The data.
BEGIN

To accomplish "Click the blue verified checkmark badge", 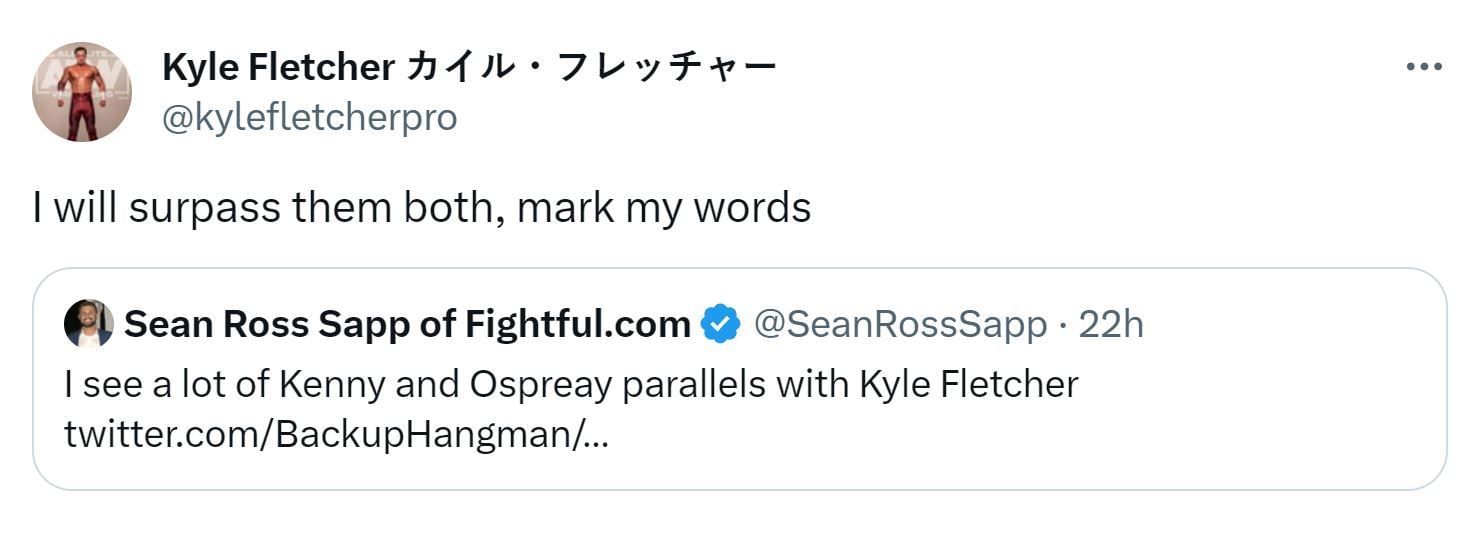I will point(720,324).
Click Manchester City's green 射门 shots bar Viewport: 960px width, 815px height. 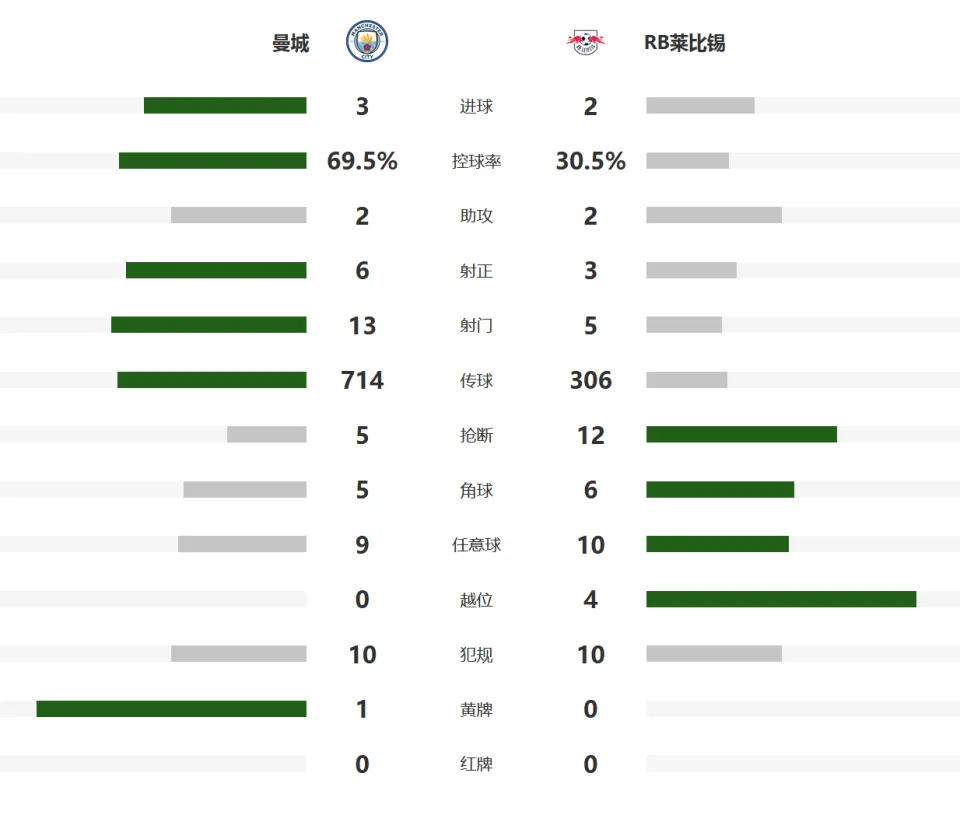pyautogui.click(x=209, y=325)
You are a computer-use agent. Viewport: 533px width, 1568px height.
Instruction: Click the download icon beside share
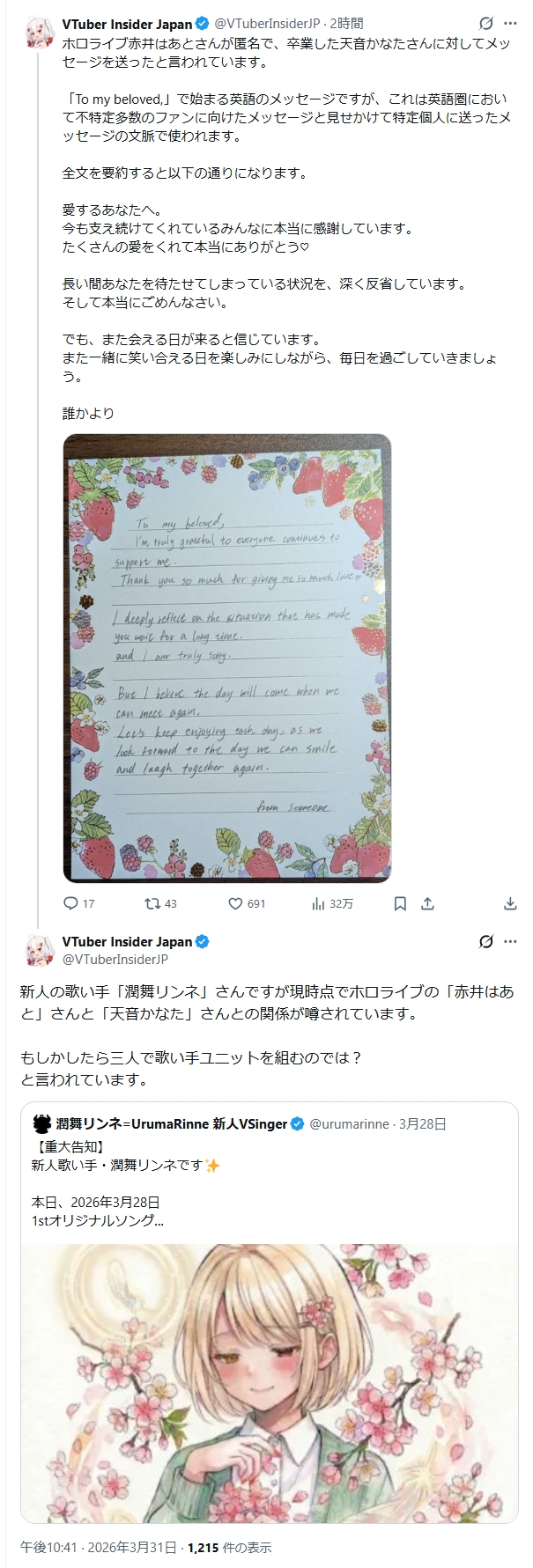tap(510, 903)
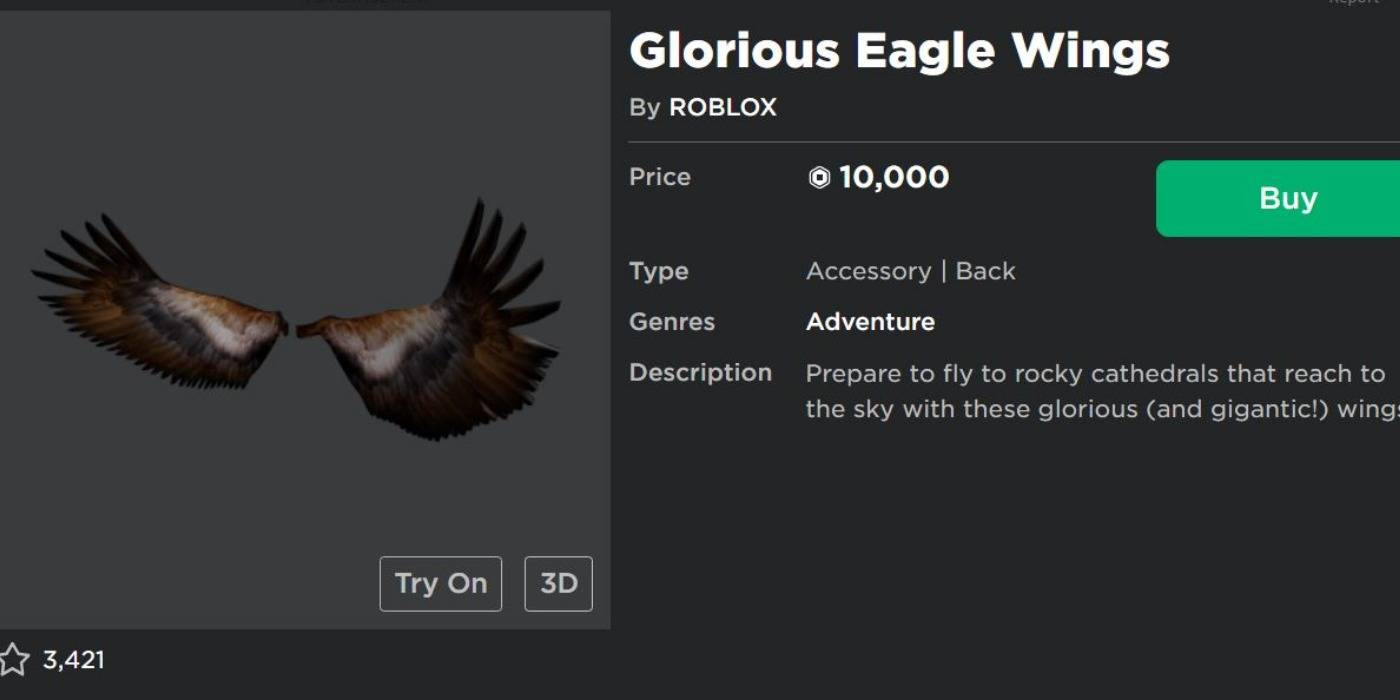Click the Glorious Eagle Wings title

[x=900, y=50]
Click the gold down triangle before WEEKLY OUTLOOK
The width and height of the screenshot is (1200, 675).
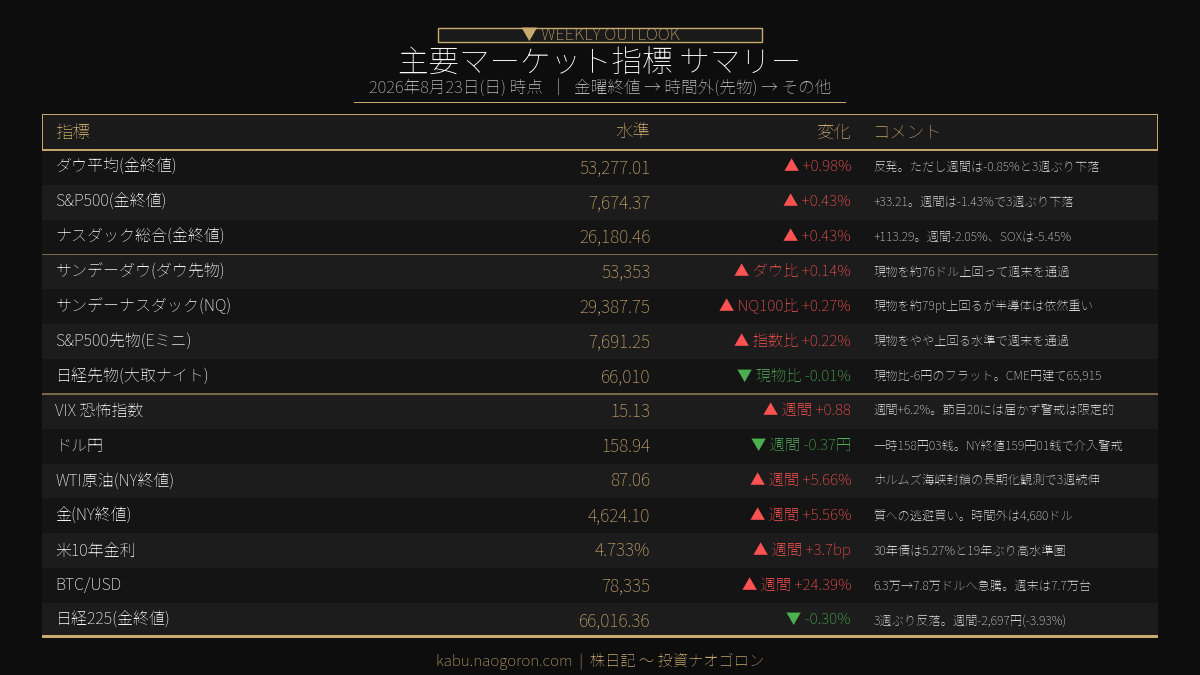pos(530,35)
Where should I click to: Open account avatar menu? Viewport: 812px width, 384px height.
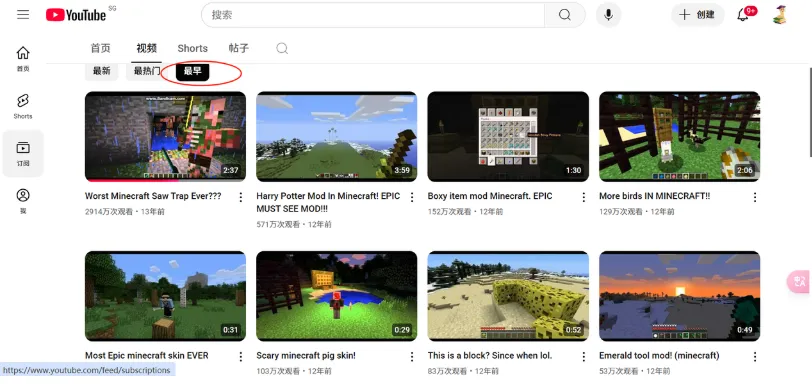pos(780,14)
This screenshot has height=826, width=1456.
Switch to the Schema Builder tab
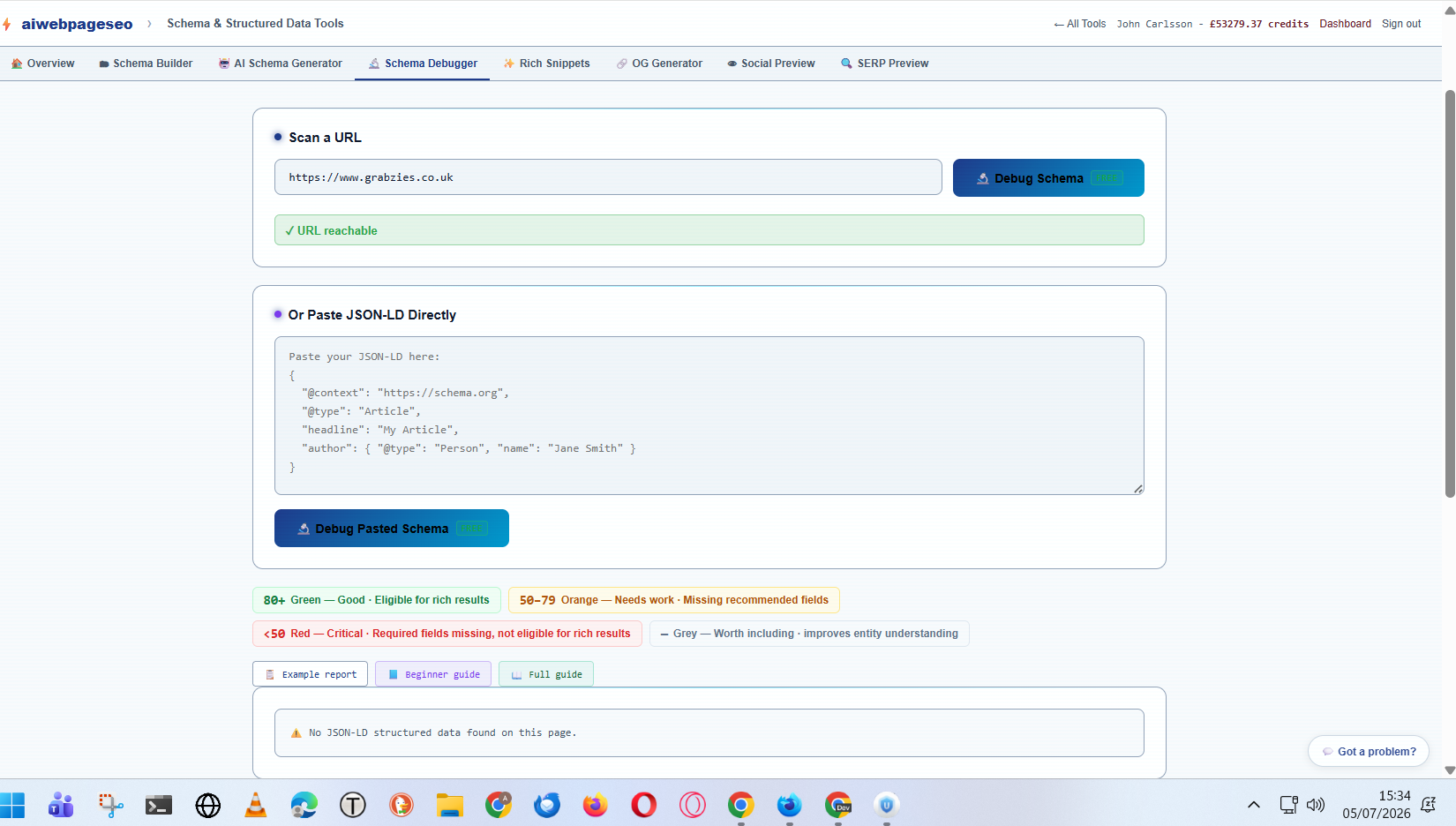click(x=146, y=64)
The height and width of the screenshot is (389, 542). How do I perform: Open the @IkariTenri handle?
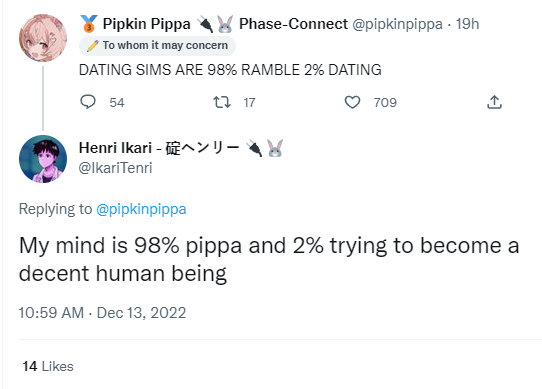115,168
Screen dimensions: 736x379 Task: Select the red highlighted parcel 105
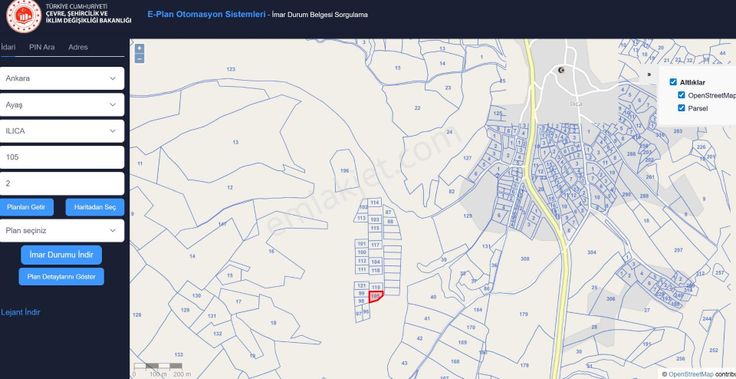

END

Work task. Starting at the line that contains "The height and", extract each line through the last line of the material exactly as written, and include no pictures.

Written answer.
The height and width of the screenshot is (389, 542). How do I perform: Open the @IkariTenri handle?
115,168
Screen dimensions: 736x379 Task: Select the red highlighted parcel 105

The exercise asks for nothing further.